Sets the internal precision of float32 matrix multiplications.
Running float32 matrix multiplications in lower precision may significantly increase performance, and in some programs the loss of precision has a negligible impact.
Supports three settings:
“highest”, float32 matrix multiplications use the float32 datatype for internal computations.
“high”, float32 matrix multiplications use the TensorFloat32 or bfloat16_3x datatypes for internal computations, if fast matrix multiplication algorithms using those datatypes internally are available. Otherwise float32 matrix multiplications are computed as if the precision is “highest”.
“medium”, float32 matrix multiplications use the bfloat16 datatype for internal computations, if a fast matrix multiplication algorithm using that datatype internally is available. Otherwise float32 matrix multiplications are computed as if the precision is “high”.
This does not change the output dtype of float32 matrix multiplications, it controls how the internal computation of the matrix multiplication is performed.
This does not change the precision of convolution operations. Other flags, like torch.backends.cudnn.allow_tf32, may control the precision of convolution operations.

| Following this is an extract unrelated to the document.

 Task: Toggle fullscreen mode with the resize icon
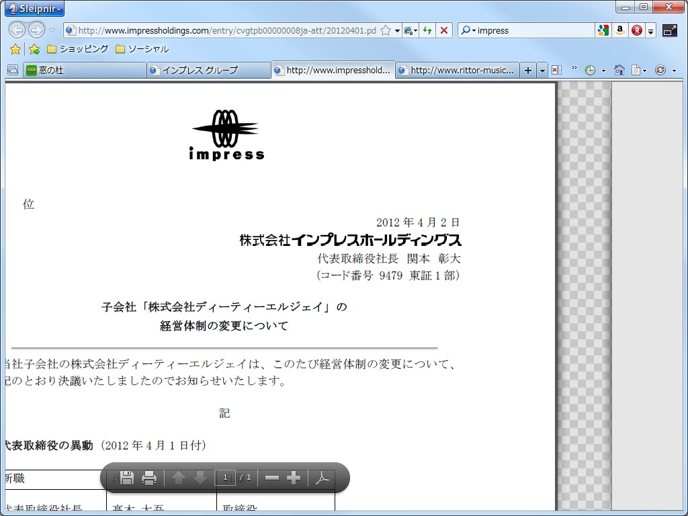coord(669,30)
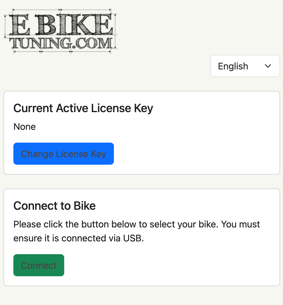Select the 'Current Active License Key' heading
283x305 pixels.
point(83,108)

This flag currently only affects one native device type: CUDA. If “high” or “medium” are set then the TensorFloat32 datatype will be used when computing float32 matrix multiplications, equivalent to setting torch.backends.cuda.matmul.allow_tf32 = True. When “highest” (the default) is set then the float32 datatype is used for internal computations, equivalent to setting torch.backends.cuda.matmul.allow_tf32 = False.
precision (str) – can be set to “highest” (default), “high”, or “medium” (see above).